If you’ve known me for any period of time, then you’ve probably heard my name associated with the word “workhorse”. Being known as a “workhorse” is a blessing and a curse. It’s a blessing because, if done properly with the right heart attitude, many things can be accomplished for the kingdom and for His glory. But recently I’ve come across this attribute as carrying a great cost.
In ML-J’s “Studies in the Sermon on the Mount,” I was struck down by his sermon on Matthew 7:22:
“On that day many will say to me, ‘Lord, Lord, did we not prophesy in your name, and cast out demons in your name, and do many mighty works in your name?’
ML-J goes on and gives examples of these “many” who will claim to know the Lord and yet He will turn them away. Here is the example that cut my heart deeply:
“We need to be quite clear about this, for there is no doubt that one of the greatest dangers of all in the Christian life is that a man may live on his own activities…You can be so busy preaching and working that you are not nurturing your own soul. You are so neglecting your own spiritual life that you find at the end that you have been living on yourself and your own activities. And when you stop, or are stopped by illness or circumstances, you find that life is empty and that you have no resources.”
He is speaking of those who are possible “workhorses” in ministry who find their spiritual nourishment/life in their work. There is a chasm, a canyon-like gap, between their hearts and Christ. And yet they are completely satisfied being nurtured by their own ministry/work to not take notice of their soul’s malnourished state.
We had a good weather day recently, so I took the boys out to play at the nearby soccer field. We were winding down our stay and I was trying to convince the boys to leave so we can eat some ice cream. But my oldest would say, “Not right now” and then proceed to run around. A grandma and her granddaughter was around us and had a bag of peanuts. My oldest ran up to her to ask for a peanut. In that moment, and out of principle (I don’t know where those peanuts came from), I warned him not to take that peanut and that if he did, there would be no ice cream. In complete short-sighted, childish, and impulsive action, he looks at me and takes the peanut and begins to put it in his mouth.
Suffice to say, we didn’t have ice cream but rather had a talk about the whole incident. He substituted something that is much tastier, safer, and coming from his father for a peanut from a random grandmother. He started to breakdown and said “Why did I do that?”

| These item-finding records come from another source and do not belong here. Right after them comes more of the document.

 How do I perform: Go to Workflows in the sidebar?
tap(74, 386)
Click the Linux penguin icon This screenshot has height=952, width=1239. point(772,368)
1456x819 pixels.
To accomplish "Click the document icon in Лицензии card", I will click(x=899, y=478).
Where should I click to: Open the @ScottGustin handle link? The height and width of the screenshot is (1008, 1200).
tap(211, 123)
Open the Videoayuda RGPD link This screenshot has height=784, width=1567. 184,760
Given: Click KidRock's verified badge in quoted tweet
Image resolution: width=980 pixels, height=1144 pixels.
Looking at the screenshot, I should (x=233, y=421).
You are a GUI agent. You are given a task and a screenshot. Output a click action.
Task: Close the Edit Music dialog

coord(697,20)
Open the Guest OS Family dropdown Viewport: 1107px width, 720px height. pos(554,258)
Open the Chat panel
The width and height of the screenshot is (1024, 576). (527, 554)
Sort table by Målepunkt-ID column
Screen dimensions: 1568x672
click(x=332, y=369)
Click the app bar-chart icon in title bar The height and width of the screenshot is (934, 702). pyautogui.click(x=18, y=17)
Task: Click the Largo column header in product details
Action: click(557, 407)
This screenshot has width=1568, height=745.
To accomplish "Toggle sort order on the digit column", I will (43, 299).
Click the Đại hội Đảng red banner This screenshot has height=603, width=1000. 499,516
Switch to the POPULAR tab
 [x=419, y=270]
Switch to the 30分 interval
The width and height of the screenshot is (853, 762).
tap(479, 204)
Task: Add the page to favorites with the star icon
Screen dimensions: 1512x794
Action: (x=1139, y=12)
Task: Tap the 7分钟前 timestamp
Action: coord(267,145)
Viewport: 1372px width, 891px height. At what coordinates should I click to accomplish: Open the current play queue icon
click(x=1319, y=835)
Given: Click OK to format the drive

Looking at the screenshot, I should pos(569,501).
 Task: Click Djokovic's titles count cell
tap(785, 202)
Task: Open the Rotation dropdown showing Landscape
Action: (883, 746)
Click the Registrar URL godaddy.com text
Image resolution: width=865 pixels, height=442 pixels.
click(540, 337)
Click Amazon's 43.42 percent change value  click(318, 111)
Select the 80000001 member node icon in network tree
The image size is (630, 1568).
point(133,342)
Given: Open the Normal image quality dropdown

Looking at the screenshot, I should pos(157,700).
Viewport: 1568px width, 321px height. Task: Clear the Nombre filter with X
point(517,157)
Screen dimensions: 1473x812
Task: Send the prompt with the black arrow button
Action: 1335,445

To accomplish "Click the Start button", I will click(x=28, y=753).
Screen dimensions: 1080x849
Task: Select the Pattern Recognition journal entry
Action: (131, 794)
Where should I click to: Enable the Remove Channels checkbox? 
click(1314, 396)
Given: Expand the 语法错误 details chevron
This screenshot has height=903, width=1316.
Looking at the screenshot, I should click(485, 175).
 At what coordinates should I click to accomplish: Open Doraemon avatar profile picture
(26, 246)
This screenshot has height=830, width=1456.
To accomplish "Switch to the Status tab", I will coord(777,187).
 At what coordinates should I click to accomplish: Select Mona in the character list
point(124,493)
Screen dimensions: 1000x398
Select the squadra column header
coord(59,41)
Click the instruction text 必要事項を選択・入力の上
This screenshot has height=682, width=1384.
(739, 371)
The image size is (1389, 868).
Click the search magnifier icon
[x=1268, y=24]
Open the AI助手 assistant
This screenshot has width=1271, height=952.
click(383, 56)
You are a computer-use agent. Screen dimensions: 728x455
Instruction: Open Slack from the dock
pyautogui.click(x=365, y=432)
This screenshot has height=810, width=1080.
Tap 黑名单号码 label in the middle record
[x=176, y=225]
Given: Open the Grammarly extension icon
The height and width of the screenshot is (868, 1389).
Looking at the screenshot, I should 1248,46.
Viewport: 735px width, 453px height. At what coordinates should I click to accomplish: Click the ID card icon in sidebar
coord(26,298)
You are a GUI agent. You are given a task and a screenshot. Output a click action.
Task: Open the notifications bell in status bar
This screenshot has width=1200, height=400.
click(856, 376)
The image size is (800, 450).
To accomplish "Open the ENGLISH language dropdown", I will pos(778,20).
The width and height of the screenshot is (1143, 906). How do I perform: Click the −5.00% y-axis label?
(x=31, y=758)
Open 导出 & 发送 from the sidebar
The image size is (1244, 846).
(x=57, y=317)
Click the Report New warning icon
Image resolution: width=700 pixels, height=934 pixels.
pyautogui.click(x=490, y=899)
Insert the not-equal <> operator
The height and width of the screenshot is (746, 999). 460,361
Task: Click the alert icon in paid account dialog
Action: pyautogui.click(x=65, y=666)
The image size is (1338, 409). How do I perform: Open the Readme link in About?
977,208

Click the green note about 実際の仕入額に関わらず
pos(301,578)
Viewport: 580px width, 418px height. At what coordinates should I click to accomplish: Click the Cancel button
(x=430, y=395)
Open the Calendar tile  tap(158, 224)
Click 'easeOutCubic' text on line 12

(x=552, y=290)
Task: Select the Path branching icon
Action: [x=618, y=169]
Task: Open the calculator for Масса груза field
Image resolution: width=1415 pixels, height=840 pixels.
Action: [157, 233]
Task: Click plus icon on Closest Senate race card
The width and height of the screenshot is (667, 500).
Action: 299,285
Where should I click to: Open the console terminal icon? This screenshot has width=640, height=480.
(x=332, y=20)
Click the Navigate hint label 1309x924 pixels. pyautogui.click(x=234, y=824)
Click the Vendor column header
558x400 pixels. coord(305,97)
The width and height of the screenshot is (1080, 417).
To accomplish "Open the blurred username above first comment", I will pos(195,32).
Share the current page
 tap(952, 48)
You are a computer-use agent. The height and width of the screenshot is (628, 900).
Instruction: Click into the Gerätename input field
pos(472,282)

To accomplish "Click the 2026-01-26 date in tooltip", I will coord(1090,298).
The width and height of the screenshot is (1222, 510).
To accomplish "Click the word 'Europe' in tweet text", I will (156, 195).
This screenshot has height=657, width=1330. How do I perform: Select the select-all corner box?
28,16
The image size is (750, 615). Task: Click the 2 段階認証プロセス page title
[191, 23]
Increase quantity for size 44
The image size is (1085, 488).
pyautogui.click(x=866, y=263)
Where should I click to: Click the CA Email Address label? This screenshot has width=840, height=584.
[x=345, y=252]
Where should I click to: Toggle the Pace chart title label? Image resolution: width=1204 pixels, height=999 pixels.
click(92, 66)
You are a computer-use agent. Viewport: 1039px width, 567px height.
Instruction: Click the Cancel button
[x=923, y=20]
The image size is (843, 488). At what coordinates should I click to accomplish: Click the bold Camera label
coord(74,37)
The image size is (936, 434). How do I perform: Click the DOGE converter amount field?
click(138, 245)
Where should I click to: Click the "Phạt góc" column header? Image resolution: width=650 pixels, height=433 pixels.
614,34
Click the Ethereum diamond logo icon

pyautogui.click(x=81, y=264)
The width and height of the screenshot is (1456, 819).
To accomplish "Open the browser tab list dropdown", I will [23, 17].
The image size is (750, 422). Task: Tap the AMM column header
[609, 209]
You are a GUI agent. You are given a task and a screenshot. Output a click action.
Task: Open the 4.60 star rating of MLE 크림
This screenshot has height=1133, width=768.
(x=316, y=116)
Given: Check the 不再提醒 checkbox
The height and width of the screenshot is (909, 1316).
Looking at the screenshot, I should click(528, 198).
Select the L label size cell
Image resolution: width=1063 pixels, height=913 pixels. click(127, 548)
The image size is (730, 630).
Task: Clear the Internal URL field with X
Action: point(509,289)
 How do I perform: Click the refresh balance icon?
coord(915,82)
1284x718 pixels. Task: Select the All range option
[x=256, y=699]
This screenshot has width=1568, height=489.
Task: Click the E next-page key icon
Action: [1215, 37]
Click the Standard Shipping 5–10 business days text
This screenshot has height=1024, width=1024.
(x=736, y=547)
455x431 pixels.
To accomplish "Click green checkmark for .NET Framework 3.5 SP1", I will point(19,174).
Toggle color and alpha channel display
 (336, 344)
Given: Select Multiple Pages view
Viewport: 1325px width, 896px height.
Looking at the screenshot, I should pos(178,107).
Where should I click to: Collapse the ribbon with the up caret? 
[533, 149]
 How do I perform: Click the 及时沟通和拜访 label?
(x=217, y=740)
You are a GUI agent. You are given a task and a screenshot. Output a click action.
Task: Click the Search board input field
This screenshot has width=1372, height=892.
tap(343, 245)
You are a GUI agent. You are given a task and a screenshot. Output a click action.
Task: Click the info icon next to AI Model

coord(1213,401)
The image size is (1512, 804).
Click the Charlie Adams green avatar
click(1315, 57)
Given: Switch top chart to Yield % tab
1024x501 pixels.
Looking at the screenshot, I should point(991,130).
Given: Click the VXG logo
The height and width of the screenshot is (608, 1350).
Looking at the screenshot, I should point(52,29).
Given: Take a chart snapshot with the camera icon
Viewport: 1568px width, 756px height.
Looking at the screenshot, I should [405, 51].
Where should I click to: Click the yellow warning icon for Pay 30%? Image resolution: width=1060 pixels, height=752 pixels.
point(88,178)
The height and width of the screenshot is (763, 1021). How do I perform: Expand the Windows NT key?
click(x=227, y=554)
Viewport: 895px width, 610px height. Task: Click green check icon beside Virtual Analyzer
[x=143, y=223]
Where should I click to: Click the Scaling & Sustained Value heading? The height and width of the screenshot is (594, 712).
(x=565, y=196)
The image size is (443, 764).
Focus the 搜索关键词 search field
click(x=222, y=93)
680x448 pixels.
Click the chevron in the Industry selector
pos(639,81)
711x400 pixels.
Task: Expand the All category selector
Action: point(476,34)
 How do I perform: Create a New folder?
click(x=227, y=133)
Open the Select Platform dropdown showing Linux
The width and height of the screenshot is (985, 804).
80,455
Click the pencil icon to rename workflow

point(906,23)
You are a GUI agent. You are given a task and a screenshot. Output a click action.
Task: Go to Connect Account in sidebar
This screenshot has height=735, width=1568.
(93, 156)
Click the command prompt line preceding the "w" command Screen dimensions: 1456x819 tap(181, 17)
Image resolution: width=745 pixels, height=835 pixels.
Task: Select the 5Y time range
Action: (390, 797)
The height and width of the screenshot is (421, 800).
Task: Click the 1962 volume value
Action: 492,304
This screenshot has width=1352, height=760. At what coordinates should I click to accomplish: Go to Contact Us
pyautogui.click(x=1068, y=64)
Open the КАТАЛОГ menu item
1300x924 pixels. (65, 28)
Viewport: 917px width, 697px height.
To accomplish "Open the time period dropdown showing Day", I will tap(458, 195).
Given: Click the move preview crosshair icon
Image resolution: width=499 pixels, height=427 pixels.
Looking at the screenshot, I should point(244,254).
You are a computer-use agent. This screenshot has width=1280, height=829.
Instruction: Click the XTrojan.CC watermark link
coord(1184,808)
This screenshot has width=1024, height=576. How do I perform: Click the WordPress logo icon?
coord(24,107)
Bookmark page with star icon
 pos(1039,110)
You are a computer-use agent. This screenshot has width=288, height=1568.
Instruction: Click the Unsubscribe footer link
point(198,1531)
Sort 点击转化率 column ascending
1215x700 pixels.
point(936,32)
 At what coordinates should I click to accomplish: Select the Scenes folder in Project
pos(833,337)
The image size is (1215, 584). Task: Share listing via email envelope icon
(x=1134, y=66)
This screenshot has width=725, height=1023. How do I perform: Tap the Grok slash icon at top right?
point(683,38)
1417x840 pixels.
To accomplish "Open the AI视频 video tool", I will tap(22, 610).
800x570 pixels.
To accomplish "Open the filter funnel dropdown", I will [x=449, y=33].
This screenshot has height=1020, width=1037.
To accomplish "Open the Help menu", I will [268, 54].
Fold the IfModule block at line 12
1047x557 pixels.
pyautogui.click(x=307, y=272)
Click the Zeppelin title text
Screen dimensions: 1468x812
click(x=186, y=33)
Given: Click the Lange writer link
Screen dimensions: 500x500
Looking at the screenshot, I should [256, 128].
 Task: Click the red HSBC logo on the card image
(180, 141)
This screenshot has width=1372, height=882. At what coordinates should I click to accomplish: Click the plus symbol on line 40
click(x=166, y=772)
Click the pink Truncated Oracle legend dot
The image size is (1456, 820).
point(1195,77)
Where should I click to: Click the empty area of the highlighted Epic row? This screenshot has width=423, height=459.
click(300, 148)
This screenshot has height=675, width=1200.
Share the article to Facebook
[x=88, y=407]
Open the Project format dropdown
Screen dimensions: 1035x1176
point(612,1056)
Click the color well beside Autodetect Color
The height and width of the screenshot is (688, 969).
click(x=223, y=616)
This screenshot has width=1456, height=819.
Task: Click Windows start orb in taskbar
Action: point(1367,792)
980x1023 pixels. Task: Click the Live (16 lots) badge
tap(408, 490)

The point: Being a workhorse often places me in this danger of substituting peanuts (the work I do) for the greater and more satisfying gift of all: Christ. The heart can subtlety say that it is sufficient to do the work and live off of that, but the Word says otherwise. I’m glad that there are still seasons in which God will give me these heart checks and cause me to ask the same question as my oldest, “Why did I do that?”
God, why do I keep substituting the work I do for Christ? Nourish and teach me that I may not look to any other resource but Jesus Christ for my spiritual life.